The operator implication: the competitive environment on Quora is softer than it has ever been. The Quora Partner Program ended in late 2024. Space Subscriptions ended. Ad Revenue Sharing ended. The creators who were competing for earnings are gone, leaving high-intent question threads with sparse answer quality. Good answers win page-one Quora placement faster than at any other point in the platform's history.
Our Quora marketing strategy guide covers the mechanics of writing answers that get picked up by the reranker and stay visible. The combination of Reddit and Quora placements feeds nearly every major AI engine at once.
The editorial listicle layer
Eight of the top ten most-cited URLs across AI platforms are "best X for Y" listicles. The pattern is consistent enough that we treat listicle inclusion as a separate category of work from Reddit, Quora, or review sites. When a buyer asks ChatGPT "what's the best CRM for early-stage startups," the model pulls from a small handful of listicle articles that already rank for that query, and your brand either is in them or is not.
Editorial listicle inclusion has three execution paths, in order of leverage:
Pitch the author of an already-ranking listicle with a one-line description, a screenshot, and a sentence explaining who the product serves.
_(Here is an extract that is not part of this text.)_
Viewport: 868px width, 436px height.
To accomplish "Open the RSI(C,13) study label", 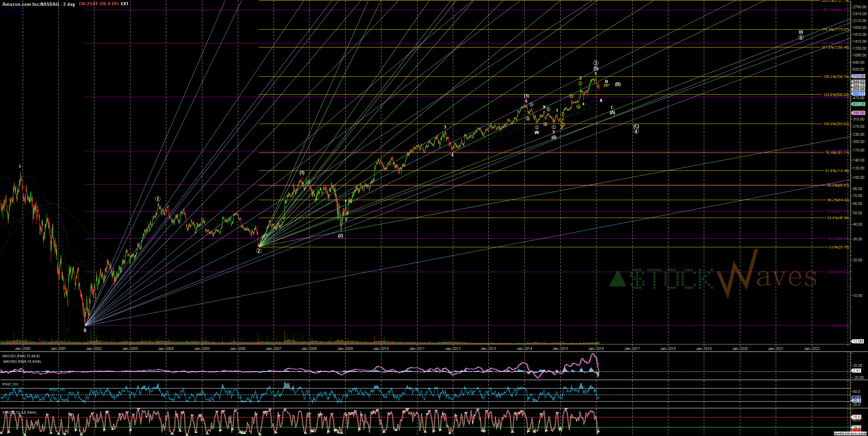I will (10, 384).
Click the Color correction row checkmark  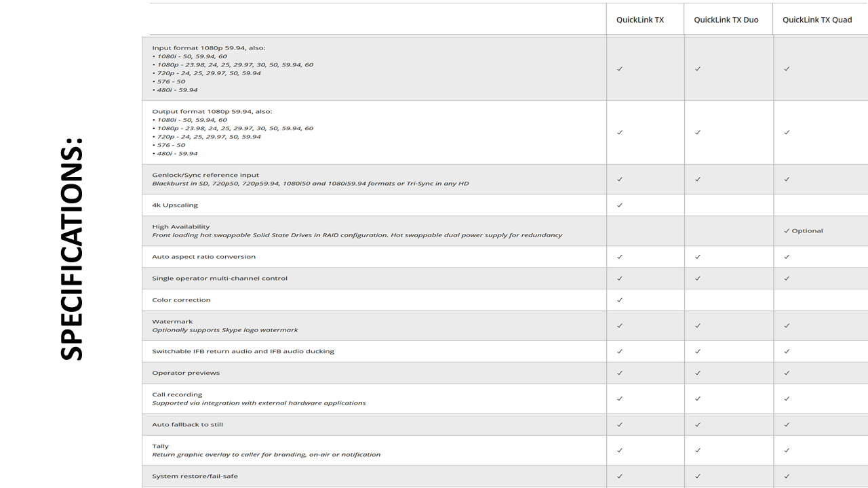(x=620, y=300)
Make the ask easy. Most authors update the piece a few times a year; the update is when inclusions land.
Publish your own "best X for Y" comparison piece on your site that includes competitors honestly. Self-serving lists with only your brand earn less retrieval weight because the engines detect the bias. Lists with honest comparisons earn more.
Get listed on category-specific roundups maintained by tier 2 publications (Forbes, Business Insider, TechRadar, TechCrunch category pages). The analyst relations work is slow but compounds.
If outreach bandwidth is the bottleneck, our AI Blog brand mentions service handles the pitch-to-placement workflow across a 20,000-site editorial network. The service is priced per placement and delivered or refunded.
The review site layer: the most underused lever
Brands with profiles on G2, Capterra, or Trustpilot are cited in AI answers roughly 3x more often than brands without. That number comes from Ahrefs' cross-engine analysis and is one of the single largest correlations in the entire dataset. It is also close to free.
Review sites earn retrieval weight because LLM retrievers love category comparison data. When the model needs to answer "best project management for remote teams" it wants a source that already did the comparison work. G2, Capterra, Trustpilot, Gartner Peer Insights, and Software Advice are the canonical sources. The work is:
Claim the profile on every relevant platform
Populate every field (features, pricing, use cases, category tags)
Ask 5 to 10 recent happy customers for long-form reviews (not stars, written text)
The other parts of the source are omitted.